Seven of the eleven S&P sector SPDR exchange-traded funds did manage to close in the green on Tuesday, led by the utilities (XLU) and tech (XLK). Communication services (XLC) finished a distant last as Internet stocks sold off and the media agencies took a nasty hit. That group was paced by a 9.1% loss by The Trade Desk (TTD). A bright note? With the exception of those utilities, cyclicals again, in the aggregate, outperformed defensives.

One can easily see that our day-to-day charting of the S&P 500 has been pretty much spot on over several months in predicting shorter-term market behavior. Currently, the bullish trend most recently confirmed or re-confirmed on May 26 remains intact. Relative Strength is still entrenched above the 70 level. It has been there or close to it since mid-April.

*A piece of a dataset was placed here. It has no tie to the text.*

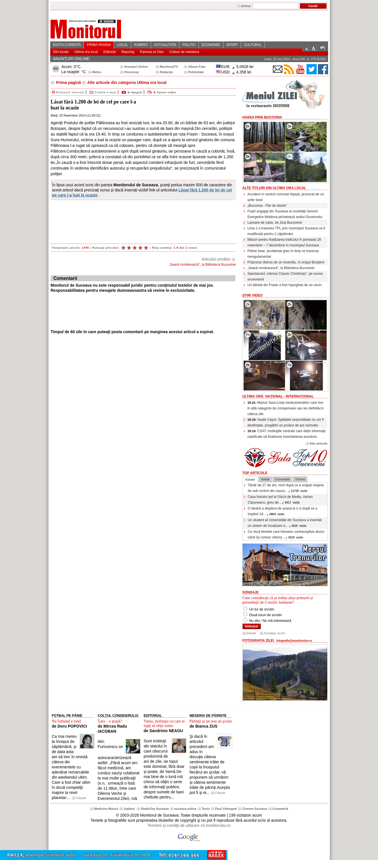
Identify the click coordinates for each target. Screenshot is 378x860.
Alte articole (319, 443)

Interestingly, as the market has appeared to lose at least some of the wind in its sails over the past two days, the daily moving average convergence divergence appears to be strengthening. The histogram of the 9-day exponential moving average remains slightly negative. A push into positive territory by this component of this indicator would be a short-term bullish signal. Additionally, the 12-day exponential average appears ready to cross above the 26-day EMA with both of those lines residing well above the zero-bound. Such a reality would be a more medium-term bullish signal and likely force a positive algorithmic reaction across the S&P 500.
Economics
(All Times Eastern)
07:00 – MBA 30 Year Mortgage Rate (Weekly): Last 6.65%.
07:00 – MBA Mortgage Applications (Weekly): Last -8.5% w/w.
08:15 – ADP Employment Change (weekly): Last 109K.
09:45 – S&P Global Services PMI (May-F): Flashed 50.9.
10:00 – ISM Non-Manufacturing Index (Dec): Expecting 53.7, Last 53.6.
10:00 – Factory Orders (Apr): Expecting 3.8% m/m, Last 1.5% m/m.
10:30 – Oil Inventories (Weekly): Last -3.327M.
10:30 – Gasoline Stocks (Weekly): Last -2.572M.
The Treasury & The Fed
(All Times Eastern)
10:00 – Speaker: Treasury Secretary Scott Bessent.
2:00 p.m. – Beige Book.
4:00 – Speaker: Dallas Fed Pres. Lorie Logan.
Today’s Earnings Highlights (Consensus EPS Expectations)
Before the Open: M (.03), MDT (1.55)
After the Close: AVGO (2.40), CRWD (1.07), FIVE (1.76), PVH (1.82), VEEV (2.14)
At the time of publication, Guilfoyle was long CRWD equity. Short MRVL equity.